Ventricular arrhythmias and sudden cardiac arrest in Takotsubo cardiomyopathy: Incidence, predictive factors and clinical implications
Heart Rhythm Apr 11, 2018
Jesel L, et al. - Researchers evaluated the incidence and outcome of life-threatening arrhythmia (LTA) in Takotsubo cardiomyopathy (TTC), and its predictive factors and clinical implications. They noted that in patients presenting with TTC, LTA occurs early and is associated with significantly worse short- and long-term prognosis. Independent predictors of LTA are left ventricular impairment and QRS duration>105 ms. Hospital survivors experienced ventricular arrhythmias in the acute phase without further recurrence, however, a persistence of severe conduction disorders was noted during long-term follow-up. Findings seem to have implications on the choice of device therapy on this specific patient subgroup.
Methods
- Two hundred and fourteen consecutive cases of TTC were studied over 8 years.
- The study corhort was split into two groups – those with and without LTA (LTA-group/non-LTA-group).
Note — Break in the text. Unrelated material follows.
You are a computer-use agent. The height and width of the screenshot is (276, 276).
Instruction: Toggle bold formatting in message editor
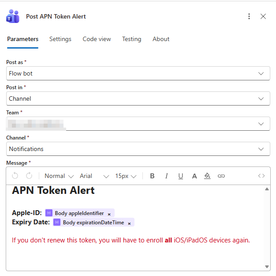pyautogui.click(x=152, y=176)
- Researchers defined LTA as ventricular tachycardia (VT), ventricular fibrillation (VF) or cardiac arrest.
Results
- In 10.7% of patients, LTA occurred, mainly in the first 24-hours of hospitalization: VT (n=2), VF (n=11), cardiac arrest (n=10: 5 asystole, 3 complete heart block, 2 sinoatrial block).
- Lower LVEF and a high rate of conduction disturbances were linked to LTA.
- The LTA-group showed significantly increased in-hospital (39.1% vs 8.9%, p<0.001) and one-year mortality (47.8% vs 14.1%, p<0.001). LVEF and QRS duration>105 ms independently predicted LTA.
- Conduction disturbances persisted after the index event in cases where a device was implanted despite complete recovery of LVEF.
- No ventricular arrhythmia recurrence was seen during follow-up.